It’s funny when you mention the webauthm pricing issue together with open source as if you actually would have checked, when self hosting bitwarden it is not paywalled so that invalidates your argument.
Nevertheless I agree that paywalling security is odd. I would have suggested other restrictions, but just pay 30 a year for your family and you can share passwords to your netflix accounts 
You’re missing my point.
[1] I never questioned the reputation or motives of Bitwarden.

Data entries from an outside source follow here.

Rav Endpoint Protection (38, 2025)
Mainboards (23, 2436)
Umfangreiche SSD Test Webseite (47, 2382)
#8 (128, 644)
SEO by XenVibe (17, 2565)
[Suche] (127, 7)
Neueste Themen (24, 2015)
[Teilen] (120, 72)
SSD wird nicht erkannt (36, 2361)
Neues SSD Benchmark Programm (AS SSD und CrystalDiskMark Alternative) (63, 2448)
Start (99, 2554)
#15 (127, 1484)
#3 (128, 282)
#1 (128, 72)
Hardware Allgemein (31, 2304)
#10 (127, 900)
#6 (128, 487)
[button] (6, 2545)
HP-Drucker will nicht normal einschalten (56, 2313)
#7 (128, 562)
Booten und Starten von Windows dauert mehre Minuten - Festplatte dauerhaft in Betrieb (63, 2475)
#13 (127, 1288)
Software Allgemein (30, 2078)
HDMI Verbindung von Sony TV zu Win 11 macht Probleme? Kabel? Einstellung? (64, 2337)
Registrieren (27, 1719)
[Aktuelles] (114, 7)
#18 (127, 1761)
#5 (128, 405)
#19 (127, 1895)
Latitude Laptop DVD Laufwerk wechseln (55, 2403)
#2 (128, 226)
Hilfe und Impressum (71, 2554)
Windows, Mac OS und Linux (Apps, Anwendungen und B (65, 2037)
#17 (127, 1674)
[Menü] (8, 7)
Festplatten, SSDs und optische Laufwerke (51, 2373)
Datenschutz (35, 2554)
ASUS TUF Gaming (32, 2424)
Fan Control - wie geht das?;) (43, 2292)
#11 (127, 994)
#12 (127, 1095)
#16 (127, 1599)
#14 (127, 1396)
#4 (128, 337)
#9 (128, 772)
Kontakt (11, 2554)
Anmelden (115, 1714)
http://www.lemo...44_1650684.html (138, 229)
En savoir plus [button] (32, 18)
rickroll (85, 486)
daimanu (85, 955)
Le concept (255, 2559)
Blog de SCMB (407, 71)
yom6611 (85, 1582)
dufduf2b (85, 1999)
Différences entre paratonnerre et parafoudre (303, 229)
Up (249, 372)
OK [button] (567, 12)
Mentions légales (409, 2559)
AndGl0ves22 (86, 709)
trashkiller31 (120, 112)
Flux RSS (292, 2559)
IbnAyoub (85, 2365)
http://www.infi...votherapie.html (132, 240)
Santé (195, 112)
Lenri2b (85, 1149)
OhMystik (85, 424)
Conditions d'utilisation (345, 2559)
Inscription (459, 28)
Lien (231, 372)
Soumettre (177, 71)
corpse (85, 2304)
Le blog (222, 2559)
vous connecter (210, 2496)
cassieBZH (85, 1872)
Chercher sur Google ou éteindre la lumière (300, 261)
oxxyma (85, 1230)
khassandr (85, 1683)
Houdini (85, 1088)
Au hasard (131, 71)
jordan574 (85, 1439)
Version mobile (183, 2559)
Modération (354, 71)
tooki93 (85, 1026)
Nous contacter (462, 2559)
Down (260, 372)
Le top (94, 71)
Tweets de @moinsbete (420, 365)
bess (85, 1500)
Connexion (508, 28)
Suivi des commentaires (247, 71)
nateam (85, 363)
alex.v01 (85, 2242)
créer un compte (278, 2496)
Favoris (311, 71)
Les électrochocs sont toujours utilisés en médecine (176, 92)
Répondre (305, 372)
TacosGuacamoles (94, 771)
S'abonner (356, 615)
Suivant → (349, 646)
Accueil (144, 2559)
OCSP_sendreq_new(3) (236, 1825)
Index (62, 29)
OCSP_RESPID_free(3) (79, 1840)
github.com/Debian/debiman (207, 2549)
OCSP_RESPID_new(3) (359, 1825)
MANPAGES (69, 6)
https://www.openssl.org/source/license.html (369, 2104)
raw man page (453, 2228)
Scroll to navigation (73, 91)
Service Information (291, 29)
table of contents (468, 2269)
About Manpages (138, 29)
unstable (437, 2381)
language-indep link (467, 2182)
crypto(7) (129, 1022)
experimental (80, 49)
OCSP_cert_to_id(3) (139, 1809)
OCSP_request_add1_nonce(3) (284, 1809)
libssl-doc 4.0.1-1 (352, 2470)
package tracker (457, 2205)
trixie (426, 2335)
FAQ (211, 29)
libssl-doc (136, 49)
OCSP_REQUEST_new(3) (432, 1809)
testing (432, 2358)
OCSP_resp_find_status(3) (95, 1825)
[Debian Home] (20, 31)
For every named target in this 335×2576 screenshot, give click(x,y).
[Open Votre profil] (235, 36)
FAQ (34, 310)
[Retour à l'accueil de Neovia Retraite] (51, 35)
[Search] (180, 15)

Like I said, I’m a paid user, and I wouldn’t go with Bitwarden if I didn’t trust them.
[2] I also never dismissed the financial aspect.
I never said they’re not allowed to make money or should be a non-profit organization, or criticized them for being a for-profit company.
I specifically said that a strong 2FA option shouldn’t be the thing that they highlight to entice free users.
[3] I also never said regional pricing is a common thing.
I was talking about regional pricing in regard to accessibility of Bitwarden and its many features for many people around the world.
[3] Paywalling security is just unusual and seems inconsistent with the aim of providing a highly secure password manager (though not in any way a dealbreaker for me).
This is especially true when competitor like Psono doesn’t paywall a strong 2FA option.
Pointing this out is not an attack on Bitwarden as a product or company.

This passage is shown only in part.